- WHAT YOU NEED TO DO:
(A) Decide whether each statement below agrees with the text on gout clusters, and support each yes or no by quoting the deciding words from that text. (i) Patients were seen from January 2018 to December 2019. (ii) Cluster 2 included tophi. (iii) The results appeared in The Journal of Rheumatology.
(B) Write the next part of the text on gout clusters, picking up after its last sentence.

- TEXT FOR ANALYSIS:
»»
Oxidative Stress, Inflammatory Cytokine Levels Associated With Clinical Outcomes in Gout

Oxidative stress and inflammatory cytokine levels may affect the clinical outcomes of patients with gout and associated comorbidities, according to research results published in The Journal of Rheumatology.

Researchers aimed to identify phenotype clusters and pathophysiologic subtypes of patients with gout that may help guide adjunctive treatment.

A clinic-based cross-sectional study was conducted among patients with gout from the University of Alabama at Birmingham from January 2018 to December 2019.

Using the electronic health record system, demographic, clinical and laboratory information were collected. Clinical data included body mass index (BMI), age of onset of gout, tophi, gout flares, urate-lowering therapies (ULTs), number of gout flares, ischemic heart disease, cerebrovascular disease, dyslipidemia, hypertension, diabetes mellitus, and nephrolithiasis.

Oxidative stress and inflammatory markers were also collected and assessed in conjunction with clinical data.

When clustering patients with gout based on clinical data, a total of 3 clusters were identified. Cluster 1 (C1; n=24/88) included dyslipidemia, hypertension and early-onset gout without tophi. Cluster 2 (C2; n=25/88) included hypertension, dyslipidemia, nephrolithiasis, and obesity. Cluster 3 (C3; n=39/88) included all comorbidities and tophi.
««
- GIVEN INFORMATION:
»»
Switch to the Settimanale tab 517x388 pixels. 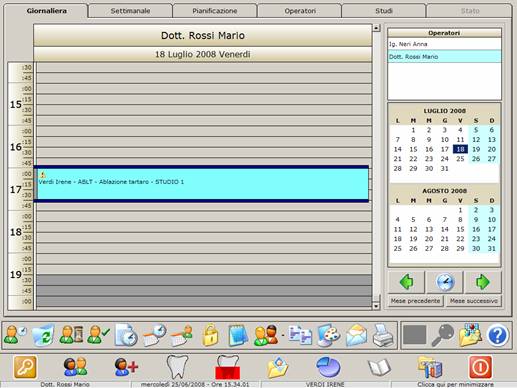(x=130, y=11)
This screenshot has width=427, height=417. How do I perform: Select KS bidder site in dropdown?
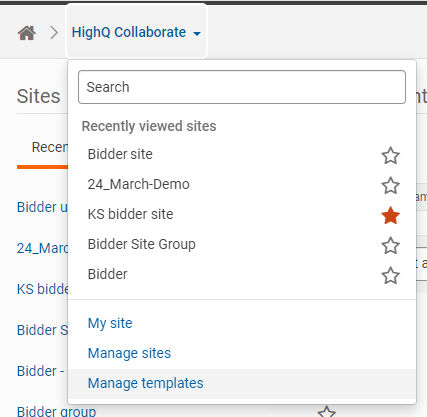pos(130,214)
««
- ANSWERS:
(A)
(i) Yes: "from January 2018 to December 2019"
(ii) No: "Cluster 2 (C2; n=25/88) included hypertension, dyslipidemia, nephrolithiasis, and obesity."
(iii) Yes: "according to research results published in The Journal of Rheumatology"

(B)
The mean serum urate levels of C2 were higher than those of C1 and C3 (7.74 vs 6.83 and 5.67 mg/dL, respectively). Patients in C1 vs C2 and C3 had higher levels of inflammatory markers (3-nitrotyrosine oxyHb, total heme, C-reactive protein [CRP], tumor necrosis factor [TNF], interleukin [IL]-1B, platelet-derived growth factor [PDGF]-AA and PDGF-BB). However, patients in C2 vs C1 and C3 had higher levels of hemolysis and oxidative stress markers, suggestive of a connection to kidney impairment and multiple comorbidities. Patients in C3 vs C1 and C2 had higher inflammatory cytokines (carbonyl, nitrite, 8-isoprostane, IL-6, CCL2/MCP).

When reclustering for 6 biological markers (3 oxidative stress markers and 3 inflammatory cytokines), significant differences were noted compared with the initial 3 clusters (C*1, C*2, C*3). Patients in C*3 were found to be older at the time of diagnosis than those in C*1 and C2 (52.40 vs 46.23 and 48.33 years, respectively). Patients in C*2 had a higher mean serum creatinine (1.82 mg/dL) than that among patients in the other 2 clusters. 

Reclustering of patients with gout based on all biological markers also led to significantly different clusters compared with the initial 2 clusters (C**1, C**2, C**3). Compared with patients in C**2 and C**3, those in C**1 were at a younger age at the time of diagnosis. Patients in C**3 vs C**1 and C**2 were found to be primarily of African American descent and younger at enrollment (60.33 vs 61.56 and 62.56 years, respectively).

Notably, patient clusters contingent on disease severity/onset and comorbidities differed by inflammatory and oxidative stress markers. Systemic oxidative stress was shown to be prominent in patients with gout with hyperuricemia, chronic kidney disease, coronary artery disease, or cerebrovascular disease. 

Study limitations included the cross-sectional design; lack of data from a control group; and the inability to adjust for multiple comparisons. 

The study authors concluded, “…mitigating oxidative stress and inflammatory cytokine levels could be a valuable adjunctive strategy for the effective management of difficult-to-treat gout.” They added, “Our findings provide novel insights into, and expand our understanding of, the pathogenesis of gout and gout-associated comorbidities.”